El Espíritu Santo en los «Ejercicios Espirituales» de Ignacio de Loyola

A pesar del título, en las páginas de los Ejercicios Espirituales de Ignacio de Loyola rara vez encontramos una mención explícita del Espíritu Santo. La mayoría de las alusiones se encuentran en los misterios de la vida de Cristo, en la que el papel del Espíritu se hace explícito en los textos bíblicos[1]. Incluso en las «Reglas para sentir con la Iglesia» se menciona al Espíritu dos veces (cfr. EE 365). Además, las referencias al «buen espíritu» (por ejemplo, en EE 32) o el término «espiritual» apuntan discretamente en dirección al Espíritu Santo, pero estas referencias requieren un análisis más profundo. Víctor Codina Mir habla de una «presencia silenciosa» del Espíritu en los Ejercicios Espirituales[2]. En sus otros escritos, Ignacio lo menciona, y más extensamente en el Diario Espiritual, pero en conjunto hay que reconocer cierta discreción al respecto. Más allá de una pneumatología que se revela elusiva, podría sin embargo identificarse una más implícita.

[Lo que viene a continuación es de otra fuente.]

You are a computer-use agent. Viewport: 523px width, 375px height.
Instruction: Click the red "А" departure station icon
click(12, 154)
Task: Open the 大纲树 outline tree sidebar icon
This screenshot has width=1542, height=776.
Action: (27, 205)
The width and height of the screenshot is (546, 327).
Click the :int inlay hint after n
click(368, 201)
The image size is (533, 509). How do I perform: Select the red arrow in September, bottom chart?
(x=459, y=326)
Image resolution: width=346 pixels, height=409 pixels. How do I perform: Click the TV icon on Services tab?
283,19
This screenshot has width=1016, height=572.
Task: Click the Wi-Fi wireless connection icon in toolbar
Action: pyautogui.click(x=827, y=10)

El primer lugar para investigar el papel del Espíritu Santo según los Ejercicios Espirituales es el discernimiento de los espíritus. Las «reglas para reconocer los espíritus» (EE 313-336) construyen una gramática de la acción de Dios que revela el lenguaje del Espíritu. Mientras que en el texto de los Ejercicios Espirituales la pretensión de la acción del Espíritu de Dios se resume en el «buen espíritu», el Directorio autógrafo de los Ejercicios Espirituales de Ignacio afirma la indudable conexión entre la consolación – elemento primario de la gramática del discernimiento – y el Espíritu Santo. El texto especifica que el acompañante de los Ejercicios debe explicar «qué es la consolación […]; todos sus componentes, como la paz interior, el gozo espiritual, la esperanza, la fe, el amor, las lágrimas y la elevación del ánimo, que son todos dones del Espíritu Santo»[3].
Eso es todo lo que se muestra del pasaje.